### [EXERCISE REQUIREMENTS]
Can you convert the data running from the line that contains "This screenshot has" down through the line that contains "click(635, 93)" into a two-column CSV with the headers instruction and click, one row per text-and-answer pair, with each value in a single quoted field and line breaks replaced by spaces? Leave the pictures out of the result.

### [DATASET EXCERPTS]
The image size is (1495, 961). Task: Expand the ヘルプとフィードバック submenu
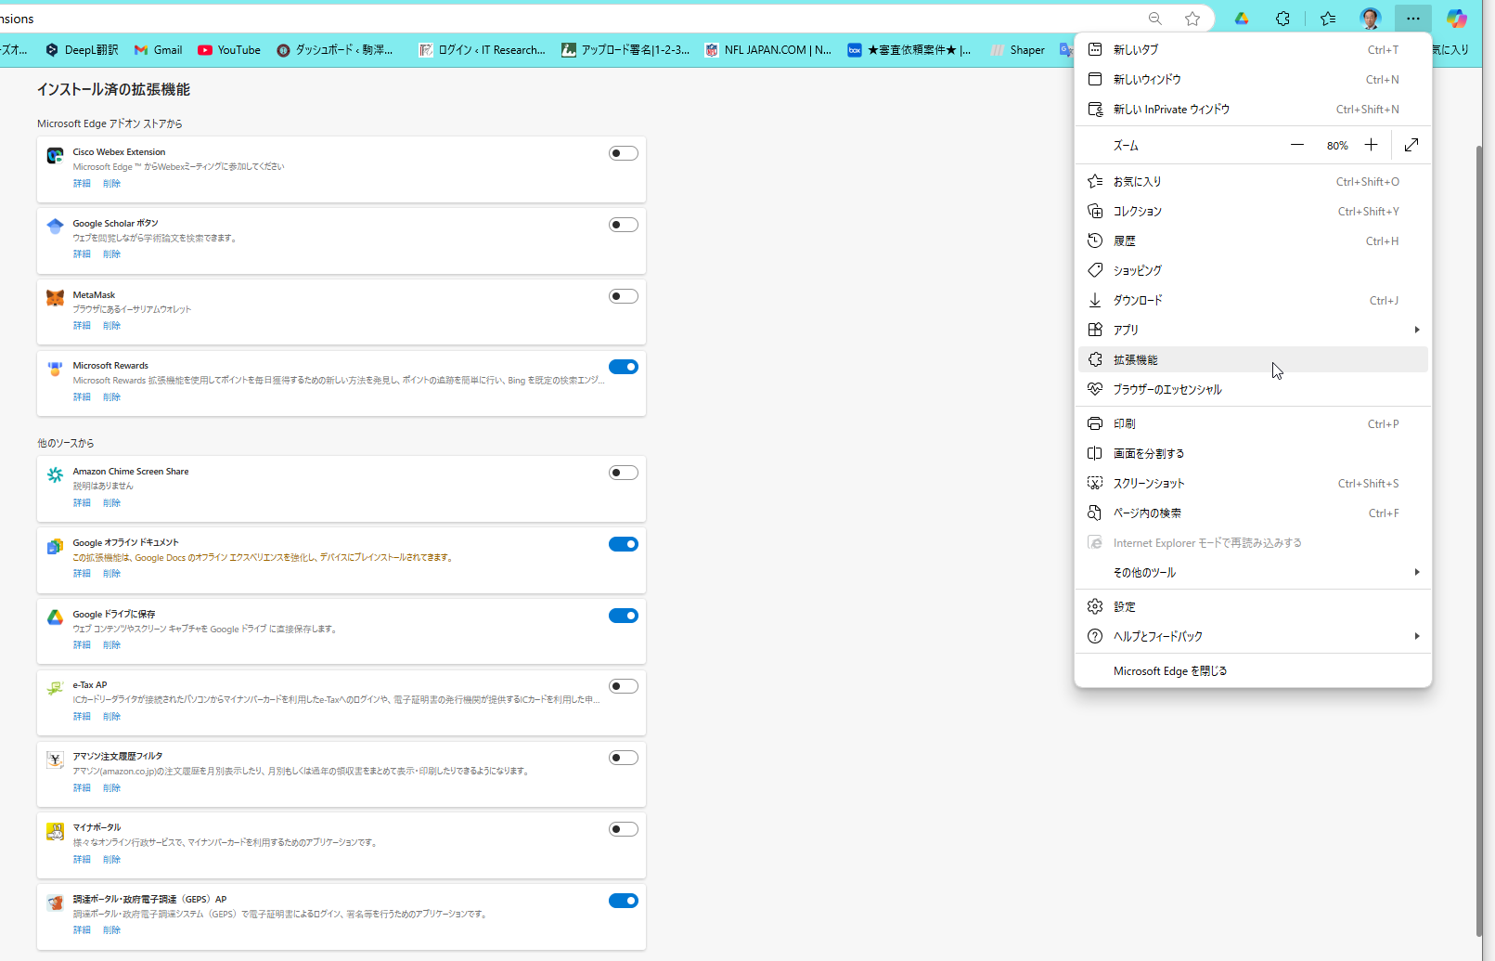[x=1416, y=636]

==

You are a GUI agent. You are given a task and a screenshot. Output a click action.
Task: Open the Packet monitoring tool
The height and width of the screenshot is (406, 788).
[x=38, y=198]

==

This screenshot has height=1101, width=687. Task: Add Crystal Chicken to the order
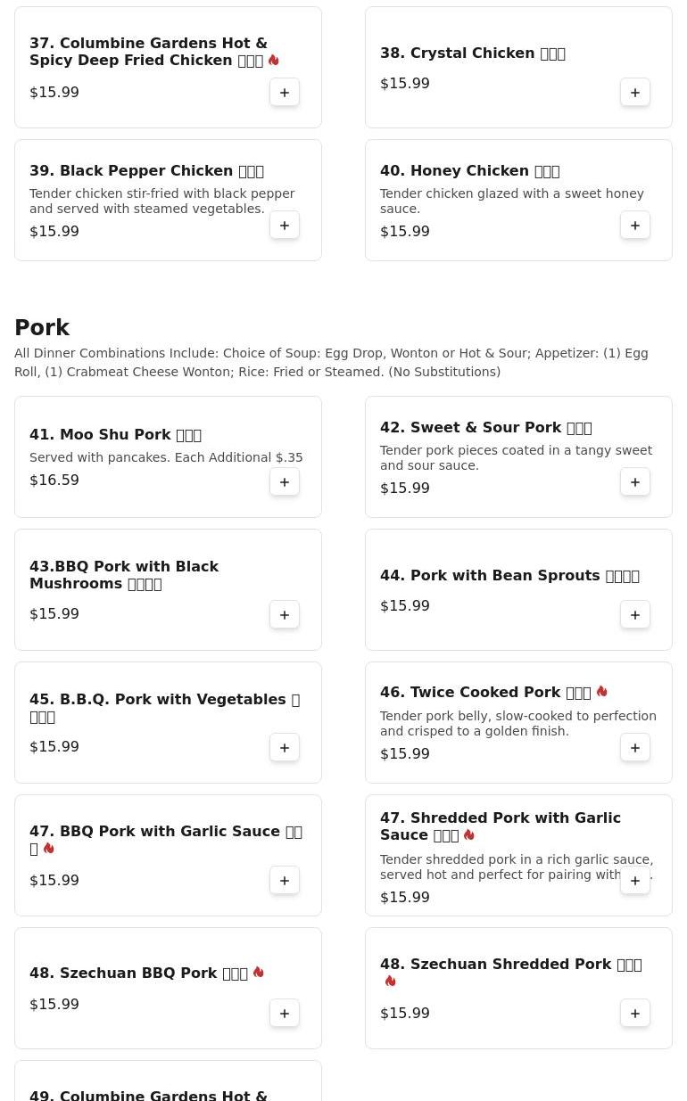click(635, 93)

### [ANSWER IN FULL]
instruction,click
"This screenshot has height=1101, width=687. Task: Add Crystal Chicken to the order","click(635, 93)"